▸ REQUIREMENT
Which lines in the records contain the string "birch"? Collect each of them, copied whole; case counts.

[Dataset items]
-- Begin --

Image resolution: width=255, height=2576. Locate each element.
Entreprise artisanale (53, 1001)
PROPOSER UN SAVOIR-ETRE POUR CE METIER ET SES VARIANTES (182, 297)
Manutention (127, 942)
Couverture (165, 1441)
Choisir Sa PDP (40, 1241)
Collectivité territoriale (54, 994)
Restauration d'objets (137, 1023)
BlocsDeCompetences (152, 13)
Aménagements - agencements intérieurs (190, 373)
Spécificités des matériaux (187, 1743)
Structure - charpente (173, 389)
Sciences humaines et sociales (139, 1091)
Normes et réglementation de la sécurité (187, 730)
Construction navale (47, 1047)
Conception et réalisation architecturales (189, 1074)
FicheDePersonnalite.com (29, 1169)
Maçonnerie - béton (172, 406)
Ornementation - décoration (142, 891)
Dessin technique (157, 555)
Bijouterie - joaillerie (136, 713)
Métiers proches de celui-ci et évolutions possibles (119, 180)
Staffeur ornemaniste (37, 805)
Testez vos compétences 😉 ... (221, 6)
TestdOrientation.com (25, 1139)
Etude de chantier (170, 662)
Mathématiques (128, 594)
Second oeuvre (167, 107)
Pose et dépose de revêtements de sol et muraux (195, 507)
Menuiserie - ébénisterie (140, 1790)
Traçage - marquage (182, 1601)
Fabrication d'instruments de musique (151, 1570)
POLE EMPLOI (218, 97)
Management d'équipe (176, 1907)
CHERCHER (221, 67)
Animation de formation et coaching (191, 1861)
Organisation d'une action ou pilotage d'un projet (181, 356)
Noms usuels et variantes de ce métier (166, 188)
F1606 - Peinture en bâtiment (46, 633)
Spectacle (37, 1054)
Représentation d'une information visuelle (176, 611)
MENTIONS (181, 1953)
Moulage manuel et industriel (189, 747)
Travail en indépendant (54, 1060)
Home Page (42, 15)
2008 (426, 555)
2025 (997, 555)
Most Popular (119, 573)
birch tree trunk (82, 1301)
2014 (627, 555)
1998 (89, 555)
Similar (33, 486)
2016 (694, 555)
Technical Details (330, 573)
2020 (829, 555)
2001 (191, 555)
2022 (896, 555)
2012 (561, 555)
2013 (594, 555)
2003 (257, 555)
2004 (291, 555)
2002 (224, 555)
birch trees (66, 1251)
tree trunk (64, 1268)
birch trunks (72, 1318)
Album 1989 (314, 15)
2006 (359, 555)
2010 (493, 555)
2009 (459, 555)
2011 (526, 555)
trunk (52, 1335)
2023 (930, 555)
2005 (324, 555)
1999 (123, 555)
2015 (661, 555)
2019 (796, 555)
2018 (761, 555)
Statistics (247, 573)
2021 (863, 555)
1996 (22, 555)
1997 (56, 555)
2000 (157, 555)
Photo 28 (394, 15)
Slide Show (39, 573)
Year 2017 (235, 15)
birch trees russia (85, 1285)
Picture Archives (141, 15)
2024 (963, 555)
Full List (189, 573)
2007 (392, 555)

-- End --

▸ EXERCISE ANSWER
birch tree trunk (82, 1301)
birch trees (66, 1251)
birch trunks (72, 1318)
birch trees russia (85, 1285)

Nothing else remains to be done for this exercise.